_TASKS_
[A] Edit the write-up on data center resilience, starting with "One challenge is" and going on through "provide higher availability?", so that "heterogeneity" becomes "variety", and give that stretch back in full.
[B] Carry the write-up on data center resilience forward from its last sentence.

Loss of two failure domains concurrently will likely take down the entire region (see Figure 14 above). We do not provision sufficient buffers to cover for such capacity loss, so stateful services will experience data unavailability. For example, some database shards may have lost two out of three shard replicas, making them unavailable for writes and quorum reads.

*Figure 15: DCTypeT outage takes down 10 failure domains.*

With all the single points of failure we have seen earlier with DCTypeT, any such failure is expected to take down 10 failure domains (30MW) worth of capacity concurrently, and this will take down the entire region. (See Figure 15 above.) We do not budget sufficient buffers to cover for a capacity loss of this scale.

Result

All of this means we need innovative software solutions that can effectively utilize this DCTypeT for production purposes, given the lower uptime (see Figure 16 below).

Resilience through placement

To discuss reliability and resilience, it’s useful to begin with the desired objectives. What do we actually want? Is the primary goal to keep the product operating? Keep Facebook, Instagram, WhatsApp, and other apps operational? Or are we focusing on AI training? Each loss scenario would materialize different constraints. Are we okay with a degraded experience? Do we draw the line at permanent data loss? Can we tolerate temporary unavailability or higher latency? What price are we willing to pay for each of these things?

Availability-aware placement

One challenge is the heterogeneity of the environment. Some of the buildings, and some of the hardware, are less reliable. But some are all right. Why don’t we take the things we care about and put them in locations that provide higher availability?

_DATA SEGMENT_
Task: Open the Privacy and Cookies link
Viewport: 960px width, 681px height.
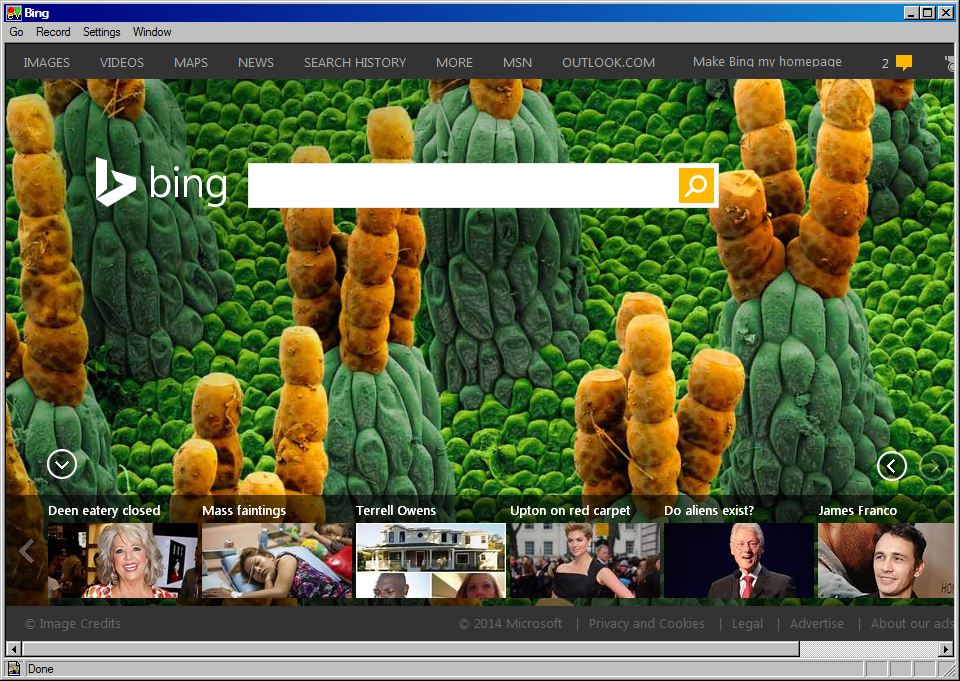Action: (x=646, y=623)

_RESULTS BY TASK_
[A]
One challenge is the variety of the environment. Some of the buildings, and some of the hardware, are less reliable. But some are all right. Why don’t we take the things we care about and put them in locations that provide higher availability?

[B]
We can certainly try, which requires overcoming a few challenges—but first, your organization has to agree on what the most important things are. Even if you have your business priorities straight, and if you don’t look too closely at any complex multi-tenant services, you still have to reason about the dependencies between the services you support. With thousands of services, some tooling becomes necessary.

Dependency tracking between services can be accomplished by instrumenting RPC frameworks (such as Meta’s ServiceRouter) and tracing tools such as Canopy to build a dependency graph.

The capacity-planning process can be leveraged to capture both the business priorities and, ideally, the dependency contracts between the services.

In terms of priorities, it’s useful to have a plan to gracefully degrade your product features. We use a Defcon system that provides us with structured knobs to turn off certain expensive features to conserve capacity during an emergency.

Finally, remember to test your assumptions. We use disaster recovery exercises known as storms, where we disconnect or power off parts of our infra.

Choose your failure domains wisely

Let’s consider the potential blast radius of an MVS failure. In the worst case, an MVS outage would affect power to the mechanical load—fans, cooling, and pumps. That would put the whole DCTypeT out of commission, corresponding to roughly 25% regional capacity loss in some regions. If the DCTypeT hosted a critical chunk of core services, the event would escalate into a regional failure due to the loss of the control plane for the region. A large regional outage may exceed the replication tolerances of the megaregion storage fabric, bringing down the training workloads in the entire megaregion. We aim to avoid such cascading failures, in which the failure of one small component puts a larger domain at risk (shown in Figure 17).

Let’s look at one of the core services that may have contributed to the escalating failure in our scenario. Control-plane systems often require a consistent data store. At Meta, this role is filled by Zelos—a reliable, consistent, and highly available storage system, equivalent to Apache ZooKeeper. A Zelos ensemble is deployed with five replicas, and we need at least three of them to be up for Zelos to function.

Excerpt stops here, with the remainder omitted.